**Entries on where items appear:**
+ + + + + + +

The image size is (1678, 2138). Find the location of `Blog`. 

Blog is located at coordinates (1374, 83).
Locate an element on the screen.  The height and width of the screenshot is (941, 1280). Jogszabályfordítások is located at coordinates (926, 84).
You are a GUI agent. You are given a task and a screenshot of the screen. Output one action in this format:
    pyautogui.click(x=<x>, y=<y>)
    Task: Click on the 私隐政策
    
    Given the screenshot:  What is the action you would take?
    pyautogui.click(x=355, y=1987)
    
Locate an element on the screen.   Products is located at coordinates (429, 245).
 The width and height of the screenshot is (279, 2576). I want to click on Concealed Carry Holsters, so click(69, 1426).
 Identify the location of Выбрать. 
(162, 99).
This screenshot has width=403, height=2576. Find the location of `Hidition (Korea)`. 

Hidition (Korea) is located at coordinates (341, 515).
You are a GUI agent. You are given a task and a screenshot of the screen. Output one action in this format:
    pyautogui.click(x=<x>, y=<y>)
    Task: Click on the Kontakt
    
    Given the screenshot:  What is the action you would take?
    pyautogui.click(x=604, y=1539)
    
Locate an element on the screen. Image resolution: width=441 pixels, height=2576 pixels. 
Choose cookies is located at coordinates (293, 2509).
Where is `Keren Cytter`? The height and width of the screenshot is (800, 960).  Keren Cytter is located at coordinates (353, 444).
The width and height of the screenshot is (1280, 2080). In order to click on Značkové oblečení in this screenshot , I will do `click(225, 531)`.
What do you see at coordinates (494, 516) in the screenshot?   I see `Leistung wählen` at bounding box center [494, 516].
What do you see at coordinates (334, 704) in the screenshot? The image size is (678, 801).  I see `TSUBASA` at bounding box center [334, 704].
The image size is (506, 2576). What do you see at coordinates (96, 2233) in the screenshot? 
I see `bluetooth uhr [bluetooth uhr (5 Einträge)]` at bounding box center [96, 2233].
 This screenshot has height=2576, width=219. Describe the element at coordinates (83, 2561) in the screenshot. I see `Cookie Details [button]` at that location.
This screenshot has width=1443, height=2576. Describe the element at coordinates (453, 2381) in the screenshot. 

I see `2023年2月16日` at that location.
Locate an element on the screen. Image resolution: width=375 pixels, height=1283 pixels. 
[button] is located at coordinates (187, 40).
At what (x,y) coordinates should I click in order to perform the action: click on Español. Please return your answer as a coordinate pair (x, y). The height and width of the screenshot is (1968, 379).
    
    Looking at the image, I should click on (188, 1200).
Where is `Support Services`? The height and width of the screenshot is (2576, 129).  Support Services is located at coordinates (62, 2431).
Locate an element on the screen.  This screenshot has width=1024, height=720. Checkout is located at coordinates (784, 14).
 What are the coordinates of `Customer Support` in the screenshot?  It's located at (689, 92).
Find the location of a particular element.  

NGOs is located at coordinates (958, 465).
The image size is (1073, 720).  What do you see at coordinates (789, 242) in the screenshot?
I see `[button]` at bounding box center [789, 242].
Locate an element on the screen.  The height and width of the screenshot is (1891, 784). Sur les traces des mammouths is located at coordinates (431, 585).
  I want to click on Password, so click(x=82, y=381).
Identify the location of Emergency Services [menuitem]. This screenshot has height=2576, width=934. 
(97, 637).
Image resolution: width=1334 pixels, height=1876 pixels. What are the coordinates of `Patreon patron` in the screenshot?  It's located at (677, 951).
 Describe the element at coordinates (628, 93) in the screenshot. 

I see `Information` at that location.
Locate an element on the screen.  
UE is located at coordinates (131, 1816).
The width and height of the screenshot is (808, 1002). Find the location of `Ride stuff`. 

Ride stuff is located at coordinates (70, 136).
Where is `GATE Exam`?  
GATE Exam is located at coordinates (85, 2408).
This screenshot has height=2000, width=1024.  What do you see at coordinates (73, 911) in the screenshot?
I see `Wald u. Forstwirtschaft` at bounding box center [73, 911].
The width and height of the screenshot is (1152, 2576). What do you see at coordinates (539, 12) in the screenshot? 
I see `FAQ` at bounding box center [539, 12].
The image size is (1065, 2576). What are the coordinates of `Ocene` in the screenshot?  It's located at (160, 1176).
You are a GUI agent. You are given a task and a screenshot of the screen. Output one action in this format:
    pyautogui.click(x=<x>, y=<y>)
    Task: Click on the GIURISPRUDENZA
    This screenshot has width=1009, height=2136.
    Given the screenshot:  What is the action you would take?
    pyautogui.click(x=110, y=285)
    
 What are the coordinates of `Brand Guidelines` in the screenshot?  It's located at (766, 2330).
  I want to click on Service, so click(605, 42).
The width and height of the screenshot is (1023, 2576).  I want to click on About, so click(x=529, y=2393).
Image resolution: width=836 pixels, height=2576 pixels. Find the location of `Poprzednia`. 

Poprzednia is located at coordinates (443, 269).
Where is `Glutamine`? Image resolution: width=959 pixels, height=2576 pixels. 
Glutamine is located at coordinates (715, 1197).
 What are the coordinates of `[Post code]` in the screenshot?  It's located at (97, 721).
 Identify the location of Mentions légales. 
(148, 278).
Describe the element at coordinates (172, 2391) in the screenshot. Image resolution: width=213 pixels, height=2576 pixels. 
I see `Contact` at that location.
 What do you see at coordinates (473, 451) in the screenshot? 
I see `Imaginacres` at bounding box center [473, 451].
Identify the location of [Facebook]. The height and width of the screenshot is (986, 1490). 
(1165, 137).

+ + + + + + +

**BRIEF:**
Please copy out the entries word for word, starting with the line that contains "Image resolution: width=836" and continuing through the end of the entries, with both ends included.

**THE RESULT:**
Image resolution: width=836 pixels, height=2576 pixels. Find the location of `Poprzednia`. 

Poprzednia is located at coordinates (443, 269).
Where is `Glutamine`? Image resolution: width=959 pixels, height=2576 pixels. 
Glutamine is located at coordinates (715, 1197).
 What are the coordinates of `[Post code]` in the screenshot?  It's located at (97, 721).
 Identify the location of Mentions légales. 
(148, 278).
Describe the element at coordinates (172, 2391) in the screenshot. Image resolution: width=213 pixels, height=2576 pixels. 
I see `Contact` at that location.
 What do you see at coordinates (473, 451) in the screenshot? 
I see `Imaginacres` at bounding box center [473, 451].
Identify the location of [Facebook]. The height and width of the screenshot is (986, 1490). 
(1165, 137).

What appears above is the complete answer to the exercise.